Eldeki davada, dava açıldıktan sonra Sigorta tarafından yapılan ödeme ile alacak miktarının konusuz kaldığından karar verilmesine yer olmadığına dair hüküm kurulmasına karşın, mahkemece sigortaya ve maddi tazminata ilişkin yargılama giderlerinden olarak arabuluculuk ücretinin davalı sigortadan alınması gerekli iken davacıya yükletilmesi hatalı olup davacı vekilinin buna yönelik istinafının da yerinde olduğu görülmüştür.(Bkz. Yargıtay 17 HD nin 2018/5619 esas 2020/3841 Karar sayılı ilamı)
Bu nedenle, davacı vekilinin istinaf başvurusunun kabulüne, ilk derece mahkemesi kararının kaldırılmasına, HMK.nın 353/1-b.2. maddesi gereğince yeniden esas hakkında hüküm kurulmasına karar vermek gerekmiştir.

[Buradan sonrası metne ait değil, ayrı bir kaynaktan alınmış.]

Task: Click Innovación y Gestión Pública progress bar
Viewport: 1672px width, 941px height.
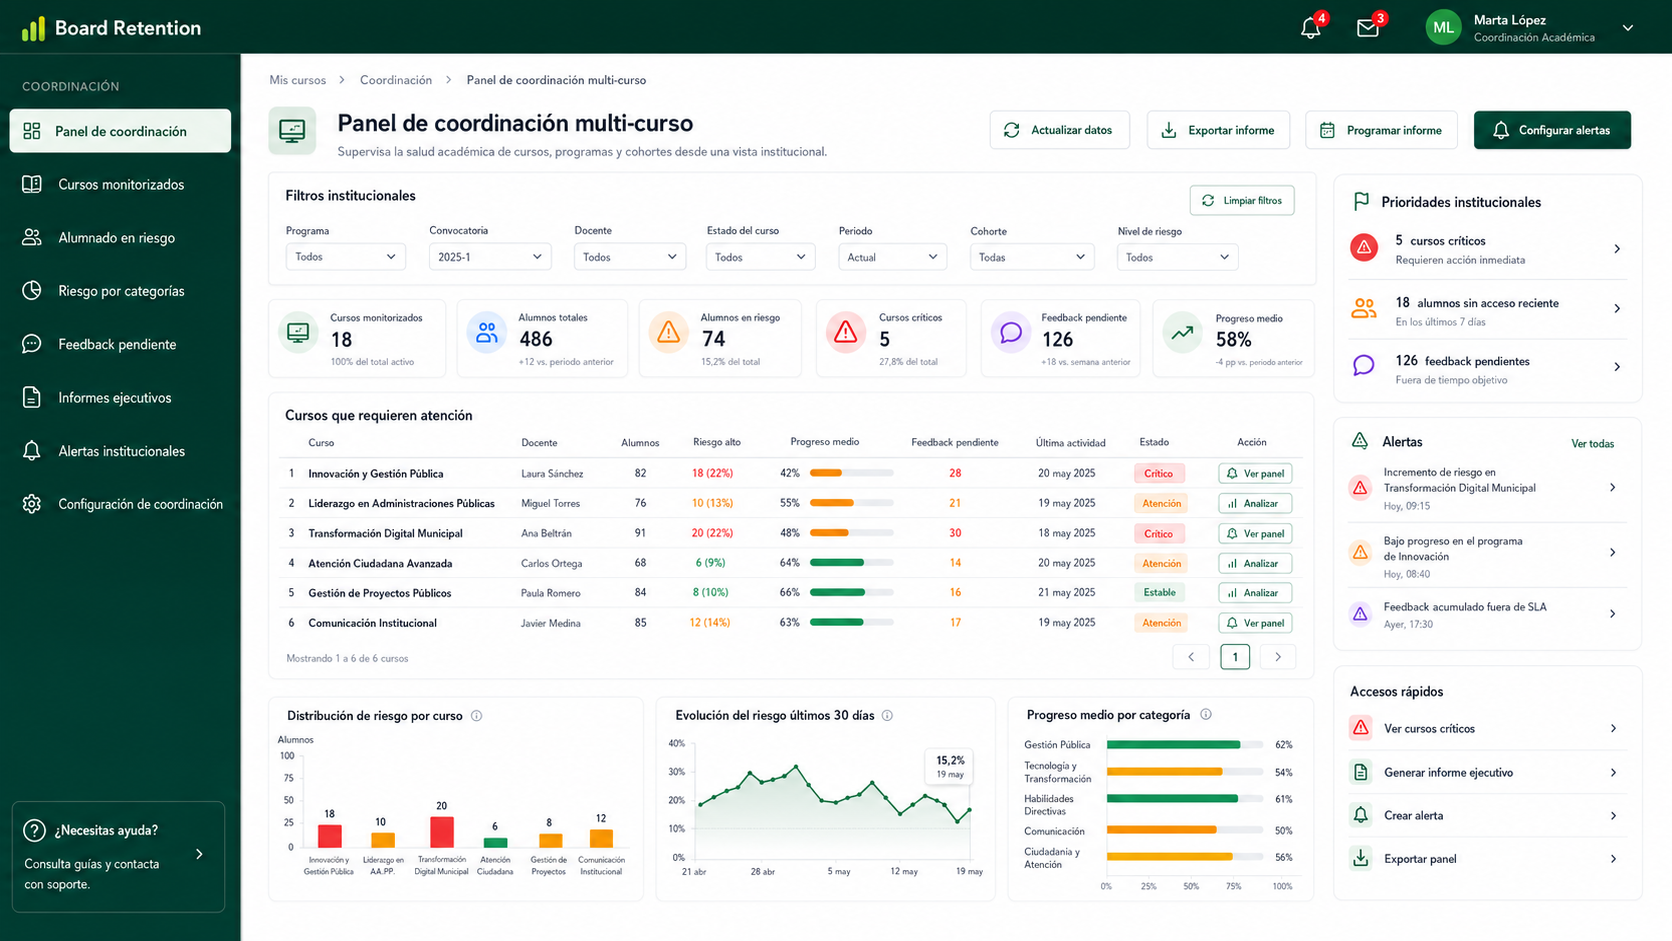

H Ü K Ü M : Gerekçesi yukarıda açıklandığı üzere;
Davacı vekilinin istinaf başvurusunun yukarıda belirtilen gerekçeler doğrultusunda kabulü ile incelenen kararın HMK’nin 353/1-b maddesinin (2) numaralı alt bendi uyarınca düzeltilmek üzere KALDIRILMASI VE DÜZELTİLEREK YENİDEN ESAS HAKKINDA HÜKÜM KURULMAK suretiyle; (İnfazda tereddüt oluşmaması için itiraz edilmeyen ve kesinleşen kısımlar korunmak suretiyle)
1-Maddi tazminat talebi yönünden KONUSUZ KALAN DAVA HAKKINDA KARAR VERİLMESİNE YER OLMADIĞINA,
2-MANEVİ TAZMİNATIN TAM KABULÜ İLE 30.000,00 TL MANEVİ TAZMİNATIN olay tarihi olan 05.04.2020 tarihinden itibaren işleyecek yasal faiziyle davalılar … ve …’dan müştereken ve müteselsilen alınarak davacıya verilmesine,
İlk Derece Yargılaması Yönünden;
3-Alınması gereken 2.049,30 TL harçtan peşin alınan 102,81 TL harcın mahsubu ile bakiye 1.946,49 TL harcın davalılar … ve …’dan müştereken ve müteselsilen tahsili ile hazineye irat kaydına,
4-Davacının bu dosya için yaptığı 102,81 TL peşin harç, 54,40 TL başvurma harcı, 7,80 TL vekalet harcı olmak üzere toplam 165,01 TL’nin davalılar … ve …’dan müştereken ve müteselsilen tahsili ile davacıya verilmesine,
5-Davacı tarafça yapılan 514,45 TL posta ve tebligat gideri, 723 TL Adli Tıp gideri, 750 TL bilirkişi gideri olmak üzere toplam 1.987,45 TL yargılama giderinin davalılar … ve …’dan müştereken ve müteselsilen tahsili ile davacıya ödenmesine,
6-Arabuluculuk faaliyeti sonunda taraflara ulaşılamaması, taraflar katılmadığı için görüşme yapılamaması veya iki saatten az süren görüşmeler sonunda tarafların anlaşamamaları hâllerinde iki saatlik ücret tutarı tarifenin birinci kısmına göre Adalet Bakanlığı bütçesinden ödendiğinden ve bu ücret ve ayrıca adliye arabuluculuk bürosu tarafından yapılmış zaruri giderler de Adalet Bakanlığı bütçesinden karşılandığından ve bu giderler de yargılama gideri sayıldığından buna göre 2019 yılı tarifesine göre iki saatlik görüşme nedeniyle taraf başına saati 330,00 TL den toplam 1.320,00 TL arabuluculuk ücretinin davalı … ‘dan alınarak Hazine’ye gelir kaydına (harç tahsil müzekkeresi yazılmasına).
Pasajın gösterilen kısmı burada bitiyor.